I am scraping data from a URL where the content often changes and serving up a page in Flask. What is the best strategy to re-scrape the data and send it to Flask every hour? Note: running this in a virtual env in Windows cmd.

  • Should I use APSchedule?
  • Windows task scheduler? (And if so how would I kill the current running script?)
  • Or is there some way to periodically reload and update the data within the script? (And if so can you please show a specific implementation in the script below? I am struggling to learn python.)

I tried some examples with APSchedule, but had no luck. Code below

#News feed test for Xibo Signage
from flask import Flask, render_template
from markupsafe import Markup
app=Flask(__name__) 
from urllib.request import Request, urlopen
from bs4 import BeautifulSoup
import requests
from datetime import datetime

# datetime object containing current date and time
# dd/mm/YY H:M:S
now = datetime.now()
current_time = now.strftime("%d/%m/%Y %H:%M:%S")

url = "https://news.clemson.edu/tag/extension/"
soup = BeautifulSoup(requests.get(url, headers={'user-agent':'Mozilla/5.0'}).text)
picture=[]
for e in soup.select('article img.lazyload'):
    sorce = (e.get('data-src'))
    picture.append(sorce)


title=[]
for e in soup.select('article header'): 
    etitle =  (e.find("h3", class_="entry-title bold").text)
    title.append(etitle)
    #    print(e.find("h3", class_="entry-title bold"))
pictures = picture
titles = title

@app.route('/') 
def home():
    return render_template('home.html',pictures=pictures, titles=titles, current_time=current_time)

if __name__ == '__main__':

    app.run(host='0.0.0.0')
    app.run(debug=True)

I cannot figure how to properly put the functions into the scheduler job.

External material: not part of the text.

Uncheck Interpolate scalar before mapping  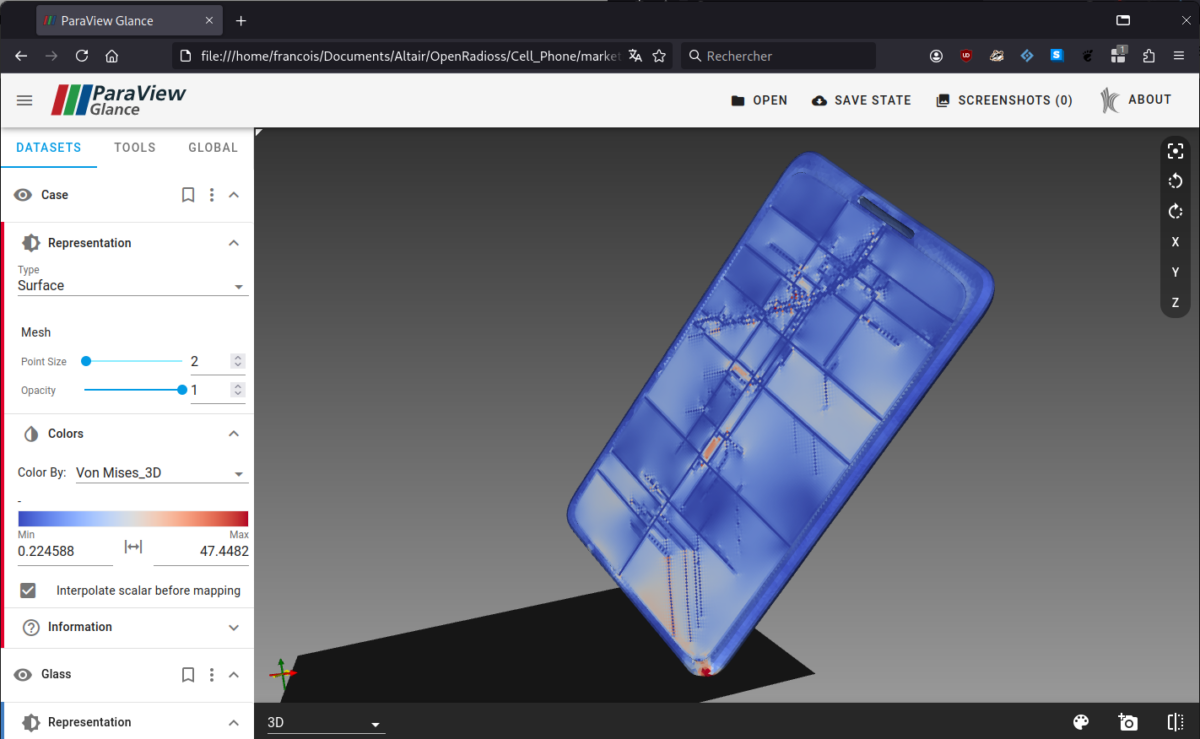[x=28, y=590]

I got the script to run as follows, but it is not updating the time/date on the flask page.

from apscheduler.schedulers.background import BackgroundScheduler

now = datetime.now()
current_time = now.strftime("%d/%m/%Y %H:%M:%S")

def sensor():
    """ Function for test purposes. """
    now = datetime.now()
    current_time = now.strftime("%d/%m/%Y %H:%M:%S")
    print("Scheduler is alive!")

sched = BackgroundScheduler(daemon=True)
sched.add_job(sensor,'interval',minutes=5)
sched.start()

It only sets the datetime once when I initially run the script.


Solution

  • Normally, I'd run the job as a one-off script with Windows Task Scheduler, cron, or a GitHub Action and write the data to a file. Then, I'd have the Flask app read the file and serve the data when requested.

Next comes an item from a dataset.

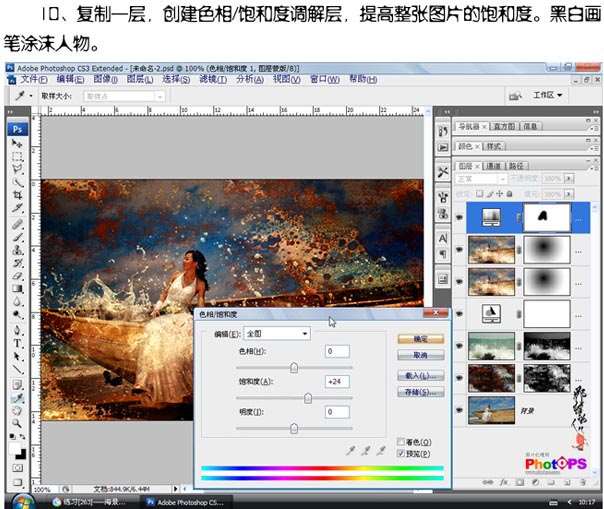Click the 取消 (Cancel) button
The width and height of the screenshot is (604, 509).
[419, 355]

    But if you want the task to run within the Flask app, optionally without file persistence, you can arrange it as follows using Flask-APScheduler:

    # python 3.10.12
    from datetime import datetime
    from flask import Flask # 3.0.2
    from flask_apscheduler import APScheduler # 1.13.1
    
    
    class Config:
        SCHEDULER_API_ENABLED = True
    
    
    class Time:
        now = datetime.now()
    
    
    app = Flask(__name__)
    app.config.from_object(Config())
    scheduler = APScheduler()
    scheduler.init_app(app)
    scheduler.start()
    
    
    @scheduler.task("interval", id="sensor", seconds=5)
    def sensor():
        Time.now = datetime.now()
        print("job ran:", Time.now)
    
    
    @app.get("/")
    def index():
        return {"last_job_time": Time.now.strftime("%d/%m/%Y %H:%M:%S")}
    
    
    if __name__ == "__main__":
        app.run()
    

    Sample output after starting the server:

    $ curl localhost:5000
    {"last_job_time":"13/03/2024 12:10:11"}
    $ curl localhost:5000
    {"last_job_time":"13/03/2024 12:10:11"}
    $ curl localhost:5000
    {"last_job_time":"13/03/2024 12:10:16"}
    $ curl localhost:5000
    {"last_job_time":"13/03/2024 12:10:16"}